🤖 AI Summary
This study addresses the reliability limitations of human evaluation in AI model assessment, which are often compromised by rater biases such as severity and central tendency. To mitigate these issues, the work systematically introduces the Multifaceted Rasch Model—a psychometric framework grounded in Item Response Theory—into the human evaluation pipeline for AI-generated outputs. This approach explicitly models rater effects, enabling effective disentanglement of the true textual quality from systematic scoring biases. Empirical validation on the OpenAI Summarization dataset demonstrates that the proposed method significantly corrects for rater bias, thereby enhancing construct validity and transparency in evaluation.

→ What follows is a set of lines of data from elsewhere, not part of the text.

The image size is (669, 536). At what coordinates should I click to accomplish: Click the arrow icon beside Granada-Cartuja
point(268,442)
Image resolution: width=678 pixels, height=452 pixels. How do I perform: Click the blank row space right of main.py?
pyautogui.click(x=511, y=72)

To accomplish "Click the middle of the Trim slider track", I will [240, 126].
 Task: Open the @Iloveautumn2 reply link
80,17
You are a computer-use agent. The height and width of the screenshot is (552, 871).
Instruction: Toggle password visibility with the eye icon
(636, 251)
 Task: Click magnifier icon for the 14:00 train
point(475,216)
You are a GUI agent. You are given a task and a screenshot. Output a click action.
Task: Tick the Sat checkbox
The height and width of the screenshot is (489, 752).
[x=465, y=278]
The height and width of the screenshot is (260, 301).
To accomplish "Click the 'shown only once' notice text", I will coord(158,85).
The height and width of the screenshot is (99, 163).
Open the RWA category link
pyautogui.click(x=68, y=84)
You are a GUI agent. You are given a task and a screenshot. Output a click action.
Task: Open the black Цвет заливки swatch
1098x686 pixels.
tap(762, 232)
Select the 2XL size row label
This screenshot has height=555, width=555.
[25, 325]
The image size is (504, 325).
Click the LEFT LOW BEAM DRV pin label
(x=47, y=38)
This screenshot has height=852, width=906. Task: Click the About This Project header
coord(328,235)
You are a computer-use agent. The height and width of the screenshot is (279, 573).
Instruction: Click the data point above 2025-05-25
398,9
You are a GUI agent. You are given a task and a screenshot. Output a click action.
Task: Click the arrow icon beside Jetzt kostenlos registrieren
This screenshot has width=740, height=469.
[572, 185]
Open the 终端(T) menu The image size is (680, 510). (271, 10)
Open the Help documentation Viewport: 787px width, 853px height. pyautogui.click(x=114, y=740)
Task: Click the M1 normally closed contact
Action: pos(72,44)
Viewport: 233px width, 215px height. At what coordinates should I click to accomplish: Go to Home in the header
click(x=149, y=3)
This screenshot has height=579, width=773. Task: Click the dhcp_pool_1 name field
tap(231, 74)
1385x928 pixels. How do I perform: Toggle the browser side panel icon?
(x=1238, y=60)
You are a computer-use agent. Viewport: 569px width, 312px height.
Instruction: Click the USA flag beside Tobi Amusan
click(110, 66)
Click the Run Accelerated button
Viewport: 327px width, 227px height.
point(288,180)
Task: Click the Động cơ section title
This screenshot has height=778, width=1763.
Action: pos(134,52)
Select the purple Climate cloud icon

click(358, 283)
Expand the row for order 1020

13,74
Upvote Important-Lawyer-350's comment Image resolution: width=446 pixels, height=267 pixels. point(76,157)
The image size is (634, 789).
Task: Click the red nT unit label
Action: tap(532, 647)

Furthermore, it yields more accurate quality estimates and facilitates diagnostic insights into individual rater performance, offering a robust foundation for informed decision-making in AI output assessment.
📝 Abstract
Human evaluations play a central role in training and assessing AI models, yet these data are rarely treated as measurements subject to systematic error. This paper integrates psychometric rater models into the AI pipeline to improve the reliability and validity of conclusions drawn from human judgments. The paper reviews common rater effects, severity and centrality, that distort observed ratings, and demonstrates how item response theory rater models, particularly the multi-faceted Rasch model, can separate true output quality from rater behavior. Using the OpenAI summarization dataset as an empirical example, we show how adjusting for rater severity produces corrected estimates of summary quality and provides diagnostic insight into rater performance. Incorporating psychometric modeling into human-in-the-loop evaluation offers more principled and transparent use of human data, enabling developers to make decisions based on adjusted scores rather than raw, error-prone ratings. This perspective highlights a path toward more robust, interpretable, and construct-aligned practices for AI development and evaluation.